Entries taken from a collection
┌──

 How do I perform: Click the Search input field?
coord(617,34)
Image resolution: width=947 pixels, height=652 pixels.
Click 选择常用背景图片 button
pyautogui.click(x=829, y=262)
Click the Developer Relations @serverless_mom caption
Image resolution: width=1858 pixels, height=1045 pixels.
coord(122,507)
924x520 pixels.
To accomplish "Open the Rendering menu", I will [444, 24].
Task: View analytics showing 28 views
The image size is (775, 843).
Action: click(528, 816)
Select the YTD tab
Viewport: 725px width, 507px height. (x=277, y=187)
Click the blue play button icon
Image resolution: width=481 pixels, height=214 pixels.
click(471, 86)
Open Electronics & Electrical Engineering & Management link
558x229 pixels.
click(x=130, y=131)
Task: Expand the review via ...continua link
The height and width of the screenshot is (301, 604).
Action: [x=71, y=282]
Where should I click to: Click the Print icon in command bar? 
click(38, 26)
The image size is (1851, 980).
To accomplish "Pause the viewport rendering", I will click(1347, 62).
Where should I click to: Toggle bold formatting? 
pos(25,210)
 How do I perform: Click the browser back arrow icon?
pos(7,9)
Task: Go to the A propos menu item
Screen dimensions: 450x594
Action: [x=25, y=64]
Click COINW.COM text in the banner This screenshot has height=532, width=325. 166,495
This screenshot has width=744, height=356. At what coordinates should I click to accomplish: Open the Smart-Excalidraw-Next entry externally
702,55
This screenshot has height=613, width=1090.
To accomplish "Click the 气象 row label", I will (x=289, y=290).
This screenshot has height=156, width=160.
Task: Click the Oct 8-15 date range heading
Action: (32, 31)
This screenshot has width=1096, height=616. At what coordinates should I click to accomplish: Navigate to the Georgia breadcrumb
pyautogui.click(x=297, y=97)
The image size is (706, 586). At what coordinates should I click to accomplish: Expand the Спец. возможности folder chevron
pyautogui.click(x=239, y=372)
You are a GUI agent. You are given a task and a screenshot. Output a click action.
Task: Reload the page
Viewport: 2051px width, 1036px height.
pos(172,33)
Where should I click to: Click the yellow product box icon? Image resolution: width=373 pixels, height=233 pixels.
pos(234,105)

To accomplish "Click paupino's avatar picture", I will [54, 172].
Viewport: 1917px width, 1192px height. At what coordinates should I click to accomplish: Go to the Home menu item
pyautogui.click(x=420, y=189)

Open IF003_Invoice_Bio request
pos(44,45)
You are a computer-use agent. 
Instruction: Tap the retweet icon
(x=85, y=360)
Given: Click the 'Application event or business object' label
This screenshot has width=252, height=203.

└──

TASK PROMPT: Reproduce every one of the rows above, character for character.

ANSWER TO THIS PROBLEM:
 How do I perform: Click the Search input field?
coord(617,34)
Image resolution: width=947 pixels, height=652 pixels.
Click 选择常用背景图片 button
pyautogui.click(x=829, y=262)
Click the Developer Relations @serverless_mom caption
Image resolution: width=1858 pixels, height=1045 pixels.
coord(122,507)
924x520 pixels.
To accomplish "Open the Rendering menu", I will [444, 24].
Task: View analytics showing 28 views
The image size is (775, 843).
Action: click(528, 816)
Select the YTD tab
Viewport: 725px width, 507px height. (x=277, y=187)
Click the blue play button icon
Image resolution: width=481 pixels, height=214 pixels.
click(471, 86)
Open Electronics & Electrical Engineering & Management link
558x229 pixels.
click(x=130, y=131)
Task: Expand the review via ...continua link
The height and width of the screenshot is (301, 604).
Action: [x=71, y=282]
Where should I click to: Click the Print icon in command bar? 
click(38, 26)
The image size is (1851, 980).
To accomplish "Pause the viewport rendering", I will click(1347, 62).
Where should I click to: Toggle bold formatting? 
pos(25,210)
 How do I perform: Click the browser back arrow icon?
pos(7,9)
Task: Go to the A propos menu item
Screen dimensions: 450x594
Action: [x=25, y=64]
Click COINW.COM text in the banner This screenshot has height=532, width=325. 166,495
This screenshot has width=744, height=356. At what coordinates should I click to accomplish: Open the Smart-Excalidraw-Next entry externally
702,55
This screenshot has height=613, width=1090.
To accomplish "Click the 气象 row label", I will (x=289, y=290).
This screenshot has height=156, width=160.
Task: Click the Oct 8-15 date range heading
Action: (32, 31)
This screenshot has width=1096, height=616. At what coordinates should I click to accomplish: Navigate to the Georgia breadcrumb
pyautogui.click(x=297, y=97)
The image size is (706, 586). At what coordinates should I click to accomplish: Expand the Спец. возможности folder chevron
pyautogui.click(x=239, y=372)
You are a GUI agent. You are given a task and a screenshot. Output a click action.
Task: Reload the page
Viewport: 2051px width, 1036px height.
pos(172,33)
Where should I click to: Click the yellow product box icon? Image resolution: width=373 pixels, height=233 pixels.
pos(234,105)

To accomplish "Click paupino's avatar picture", I will [54, 172].
Viewport: 1917px width, 1192px height. At what coordinates should I click to accomplish: Go to the Home menu item
pyautogui.click(x=420, y=189)

Open IF003_Invoice_Bio request
pos(44,45)
You are a computer-use agent. 
Instruction: Tap the retweet icon
(x=85, y=360)
Given: Click the 'Application event or business object' label
This screenshot has width=252, height=203.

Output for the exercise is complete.